Are these micromills the solution to all of coffee’s problems around the world? Yes and no. Yes, when the altitude, soil, and varietals, along with the farmers care, can produce a superior cup. ICAFE, the Costa Rican Coffee Institute estimated the cost of production was $1.20 per pound green for the average farmer in Costa Rica. A rough estimate from many of the Micromill farmers that we spoke with was $1.60 per pound. Quite obviously a micromill located at 800 meters with Catimor would not make much sense, but for a farmer high up on the mountain at Chirripo who’s at 1600 meters and above who unfortunately in the past had to sell his coffee down the mountains into an area know for lowland cheap HB (hard bean – under 1200 meters) production, it could be a wise investment for a hard working farmer.

And these Micromills are big investments. From the farmers that we meet who had gone out and built one from scratch, we are talking $120,000 to $150,000 investment. This is in a country with a GDP of $6,500 per person. These farmers are small, independent farmers who are investing their money and their life to make their coffee better. Many farmers did not build at once, but built up over a few years, as cash allowed. We met two brothers who went to the U.S. to work and raise money, returned home and started La Lia micromill, which is named after their mother.

The Micromill revolution started back five to seven years ago when the commodity price for coffee was so low that the farmers thought they’d save a few dollars processing, and do it themselves. This probably was not a good idea, as the economies of scale were against them, yet it allowed the farmers, who had great coffee to start with, to sell their coffee as it came from the earth, not combined with everyone else’s. These farmers are from farms such as Herbazu, Cafétin, Helsar, Don Mayo, and many other now famous names.

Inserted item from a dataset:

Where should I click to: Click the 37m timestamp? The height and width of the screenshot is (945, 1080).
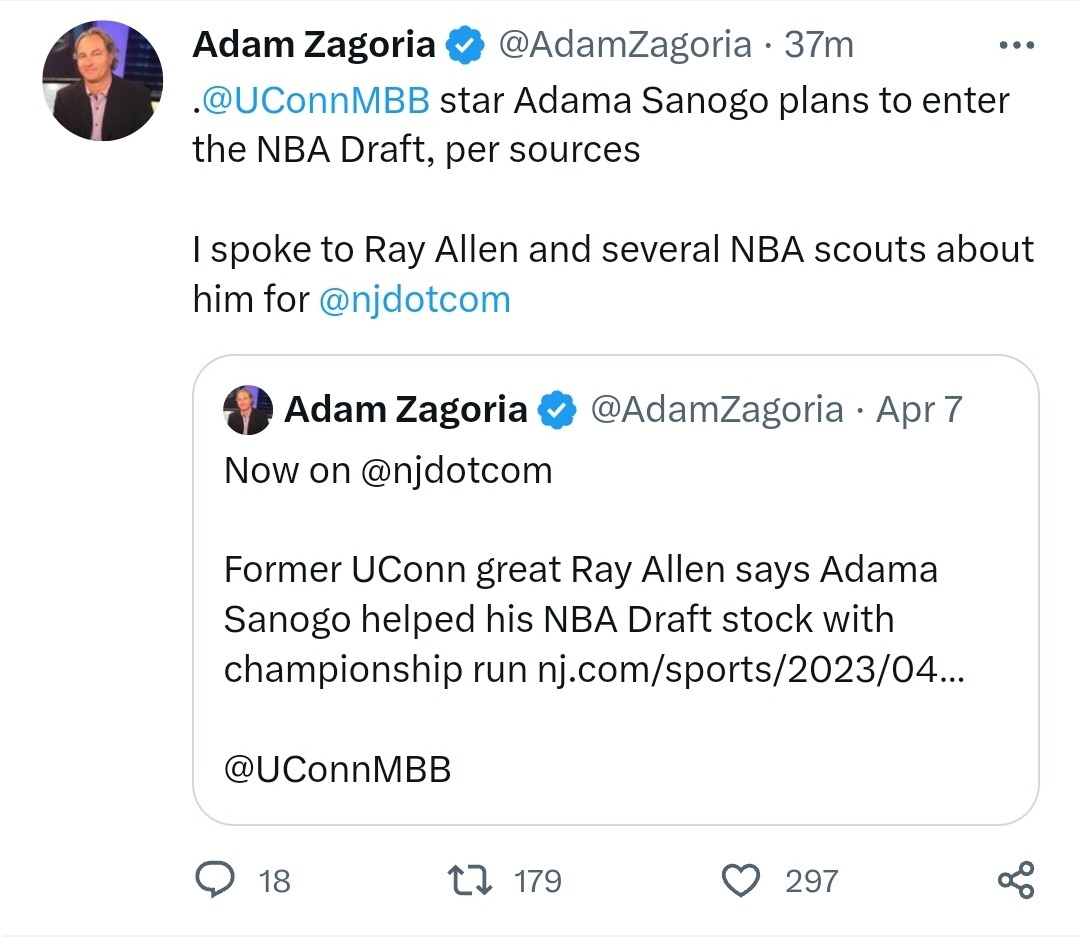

The sustainability of these farms is without par. Some farms are certified organic, as a few within the Helsar family, but all are family ran, using traditionally farming, that use and re-use all they can. The Micromills use mechanical pulpers that run from 20% to 5% of traditional wet processed coffees. These farmers live on the land, sell their own coffee, and run them for the long term. Profitability is a necessity, but over the long run, they are not just maximizing it for short-term overseas shareholders of the large multinationals. True sustainability is social, environmental, and economic. These farms have all of these intertwined into a degree that transcend simple certifications. Are the farms paying fairly? Yes. Are they environmental? Yes. Are they economically sustainable? Yes. It all comes down to the cup. True sustainability is only possible where social, environmental, and economics come together. Come cup the revolution!